Of course, type compatibility in Kestrel is more complex, because two different scalar types are compatible if they have the same base type, and pointer types may be compatible in a type hierarchy created by class-subclass relationships, but all of these are easier to work out if the parse tree has been knit before any questions about type compatibility are asked.

Relating the knit tree to the environment

In the previous notes, we wrote Block::compile() something like this:

Block * Block::compile( Environment * e ) {

        while (lex_isinset( START_PUNCS, START_KEYS, START_LEXS )) {
                if ( (lex_this.type == IDENT)
                &&   lex_ispunc( lex_next, PT_COLON ) ) {
                        e = Declaration::compile( e );
                } else {
                        Statement * s = Statement::compile( e );
                if (lex_ispunc( lex_this, PT_SEMI )) lex_advance();
        return NULL;

The question is, how does the concept of an environment, as used in this code, relate to the idea of the knit parse tree introduced above? The key is, the search for an identifier in the parse tree proceeds by searching up the tree through a chain of block elements to find the declaration for the identifier, while in the above code, searching for an identifier involves an operation on the environment.

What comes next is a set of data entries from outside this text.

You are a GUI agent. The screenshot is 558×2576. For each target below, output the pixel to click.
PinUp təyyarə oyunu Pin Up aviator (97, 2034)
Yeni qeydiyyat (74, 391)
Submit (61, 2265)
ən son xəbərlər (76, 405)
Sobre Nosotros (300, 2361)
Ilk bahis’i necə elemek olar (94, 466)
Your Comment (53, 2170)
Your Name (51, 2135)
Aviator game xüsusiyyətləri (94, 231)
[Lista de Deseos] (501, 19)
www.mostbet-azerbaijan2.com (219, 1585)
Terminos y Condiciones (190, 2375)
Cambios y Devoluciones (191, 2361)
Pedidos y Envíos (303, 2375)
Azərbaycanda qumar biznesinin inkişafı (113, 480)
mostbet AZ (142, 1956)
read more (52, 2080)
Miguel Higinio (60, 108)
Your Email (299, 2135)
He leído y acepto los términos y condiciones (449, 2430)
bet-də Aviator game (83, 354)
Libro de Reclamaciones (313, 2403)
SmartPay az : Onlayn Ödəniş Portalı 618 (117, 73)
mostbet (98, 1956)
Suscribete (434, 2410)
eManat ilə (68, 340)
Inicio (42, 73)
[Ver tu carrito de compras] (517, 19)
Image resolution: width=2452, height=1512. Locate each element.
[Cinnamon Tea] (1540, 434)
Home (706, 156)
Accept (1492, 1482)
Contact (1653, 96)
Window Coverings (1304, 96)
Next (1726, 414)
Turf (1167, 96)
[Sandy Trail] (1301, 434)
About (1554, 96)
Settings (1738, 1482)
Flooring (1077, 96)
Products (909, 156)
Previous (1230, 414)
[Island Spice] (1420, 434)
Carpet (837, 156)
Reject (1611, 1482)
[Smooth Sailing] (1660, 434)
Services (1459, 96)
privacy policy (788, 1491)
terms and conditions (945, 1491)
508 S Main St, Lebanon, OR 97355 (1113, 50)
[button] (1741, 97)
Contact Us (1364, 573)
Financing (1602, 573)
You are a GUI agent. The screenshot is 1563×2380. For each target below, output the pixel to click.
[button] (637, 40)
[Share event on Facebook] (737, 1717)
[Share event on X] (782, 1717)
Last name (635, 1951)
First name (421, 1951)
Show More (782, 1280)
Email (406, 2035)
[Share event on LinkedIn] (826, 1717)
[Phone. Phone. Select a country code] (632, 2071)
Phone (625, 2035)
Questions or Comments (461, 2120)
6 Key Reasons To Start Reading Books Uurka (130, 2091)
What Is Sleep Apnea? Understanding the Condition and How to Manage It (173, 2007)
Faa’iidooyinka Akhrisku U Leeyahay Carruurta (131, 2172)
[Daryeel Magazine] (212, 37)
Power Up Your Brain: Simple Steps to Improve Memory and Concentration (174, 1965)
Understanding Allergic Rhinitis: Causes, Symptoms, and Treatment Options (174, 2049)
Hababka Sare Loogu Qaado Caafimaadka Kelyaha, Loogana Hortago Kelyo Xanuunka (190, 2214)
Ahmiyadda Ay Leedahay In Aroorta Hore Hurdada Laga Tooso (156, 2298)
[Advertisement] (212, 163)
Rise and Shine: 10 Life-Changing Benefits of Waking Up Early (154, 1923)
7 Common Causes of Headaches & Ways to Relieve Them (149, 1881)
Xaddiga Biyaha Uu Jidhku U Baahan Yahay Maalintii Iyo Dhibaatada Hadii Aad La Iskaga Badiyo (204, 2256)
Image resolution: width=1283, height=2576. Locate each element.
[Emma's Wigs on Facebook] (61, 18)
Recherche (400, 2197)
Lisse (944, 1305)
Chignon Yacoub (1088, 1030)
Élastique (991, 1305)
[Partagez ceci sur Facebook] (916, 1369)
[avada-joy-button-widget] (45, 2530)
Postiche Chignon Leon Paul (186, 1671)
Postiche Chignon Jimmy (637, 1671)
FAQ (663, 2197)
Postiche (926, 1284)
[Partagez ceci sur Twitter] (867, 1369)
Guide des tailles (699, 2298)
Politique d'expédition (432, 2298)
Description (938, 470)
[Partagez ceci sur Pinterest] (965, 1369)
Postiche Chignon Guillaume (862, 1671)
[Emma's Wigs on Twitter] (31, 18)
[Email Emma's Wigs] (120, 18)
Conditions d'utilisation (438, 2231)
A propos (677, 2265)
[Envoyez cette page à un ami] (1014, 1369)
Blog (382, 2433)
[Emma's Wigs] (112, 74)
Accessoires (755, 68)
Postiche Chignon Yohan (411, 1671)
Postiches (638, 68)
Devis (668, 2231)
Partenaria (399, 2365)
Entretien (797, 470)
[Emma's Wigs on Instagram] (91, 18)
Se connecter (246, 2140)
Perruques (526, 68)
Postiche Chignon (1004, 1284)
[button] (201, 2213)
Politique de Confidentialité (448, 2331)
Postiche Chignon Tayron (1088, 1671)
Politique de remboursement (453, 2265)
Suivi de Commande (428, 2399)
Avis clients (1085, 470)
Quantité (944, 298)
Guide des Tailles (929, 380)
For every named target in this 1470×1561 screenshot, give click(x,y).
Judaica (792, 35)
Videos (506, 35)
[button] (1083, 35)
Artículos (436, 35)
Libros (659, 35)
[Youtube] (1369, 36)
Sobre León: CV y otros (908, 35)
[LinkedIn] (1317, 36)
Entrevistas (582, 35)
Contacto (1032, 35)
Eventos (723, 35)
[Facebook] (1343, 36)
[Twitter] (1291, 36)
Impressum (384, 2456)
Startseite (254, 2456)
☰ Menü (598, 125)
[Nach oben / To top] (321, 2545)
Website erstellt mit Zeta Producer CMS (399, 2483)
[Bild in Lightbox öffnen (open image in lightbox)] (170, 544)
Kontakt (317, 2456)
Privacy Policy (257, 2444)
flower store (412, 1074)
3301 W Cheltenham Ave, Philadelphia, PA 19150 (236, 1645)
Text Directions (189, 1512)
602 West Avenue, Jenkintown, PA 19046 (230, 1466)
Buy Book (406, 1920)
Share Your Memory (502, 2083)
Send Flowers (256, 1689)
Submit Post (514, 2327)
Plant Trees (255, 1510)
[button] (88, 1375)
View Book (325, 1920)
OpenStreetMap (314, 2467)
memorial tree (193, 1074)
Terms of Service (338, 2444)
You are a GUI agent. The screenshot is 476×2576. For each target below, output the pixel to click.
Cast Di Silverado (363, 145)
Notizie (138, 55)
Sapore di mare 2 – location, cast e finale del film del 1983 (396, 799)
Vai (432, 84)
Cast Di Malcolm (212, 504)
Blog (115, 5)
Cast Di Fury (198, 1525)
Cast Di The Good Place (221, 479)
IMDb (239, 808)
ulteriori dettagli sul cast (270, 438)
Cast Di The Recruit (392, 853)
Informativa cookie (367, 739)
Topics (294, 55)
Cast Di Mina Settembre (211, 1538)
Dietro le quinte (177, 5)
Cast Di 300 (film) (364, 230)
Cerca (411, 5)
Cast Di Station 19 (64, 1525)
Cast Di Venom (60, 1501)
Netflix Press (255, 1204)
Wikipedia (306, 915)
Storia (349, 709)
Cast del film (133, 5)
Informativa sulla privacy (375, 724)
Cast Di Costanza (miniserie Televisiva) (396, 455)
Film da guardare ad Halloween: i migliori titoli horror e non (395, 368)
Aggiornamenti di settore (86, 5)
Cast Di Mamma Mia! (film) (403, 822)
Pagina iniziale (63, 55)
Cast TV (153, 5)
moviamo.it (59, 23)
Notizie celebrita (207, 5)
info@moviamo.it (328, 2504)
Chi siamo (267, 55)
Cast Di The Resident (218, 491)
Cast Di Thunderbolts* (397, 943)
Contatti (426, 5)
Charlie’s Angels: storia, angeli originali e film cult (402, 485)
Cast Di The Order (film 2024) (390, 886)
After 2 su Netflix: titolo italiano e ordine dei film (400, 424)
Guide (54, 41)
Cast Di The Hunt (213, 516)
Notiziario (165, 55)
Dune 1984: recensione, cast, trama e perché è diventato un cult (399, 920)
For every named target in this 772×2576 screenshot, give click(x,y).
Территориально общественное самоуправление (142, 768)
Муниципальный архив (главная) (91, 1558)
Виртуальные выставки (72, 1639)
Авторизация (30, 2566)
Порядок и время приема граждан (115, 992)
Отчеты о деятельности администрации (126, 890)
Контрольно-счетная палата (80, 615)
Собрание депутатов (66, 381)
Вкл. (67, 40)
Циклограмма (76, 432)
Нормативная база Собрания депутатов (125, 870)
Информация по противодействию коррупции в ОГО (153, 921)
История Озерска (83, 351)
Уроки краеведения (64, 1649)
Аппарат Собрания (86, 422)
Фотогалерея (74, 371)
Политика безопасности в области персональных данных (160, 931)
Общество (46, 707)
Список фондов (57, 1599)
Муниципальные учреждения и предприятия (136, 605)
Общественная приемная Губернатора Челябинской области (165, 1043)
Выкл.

Therefore, the chain of block elements that runs up the parse tree is equivalent to the environment in the above model. In fact, the most obvious implementation of the environment is as a linear list of bindings of identifiers to attributes, so each binding in this implementation is equivalent to a block element. While our abstractions may look different, the actual data structures for the environment may well end up exactly the same as the parse tree shown in our example.

So what is the environment, from an abstract point of view? The basic operations we want on any environment e are:

The most obvious implementation of the environment is as a linked list with the most recently added attribute at the head of the list, but there are other implementations. A linear list has a constant-time cost for adding a new element, but search times are linear in the number of elements, in the worst case. Fortunately, in most programs, the most frequently referenced identifiers are local, and this means that the expected cost of a search is better than linear in the size of the environment.

An alternative implementation would use a search tree for the environment. In this case, the lookup operation would be faster, taking logarithmic time, but adding a new element to the tree would be slower, probably also taking logarithmic time. Don't build complex mechanisms like this during the early stages of building a compiler!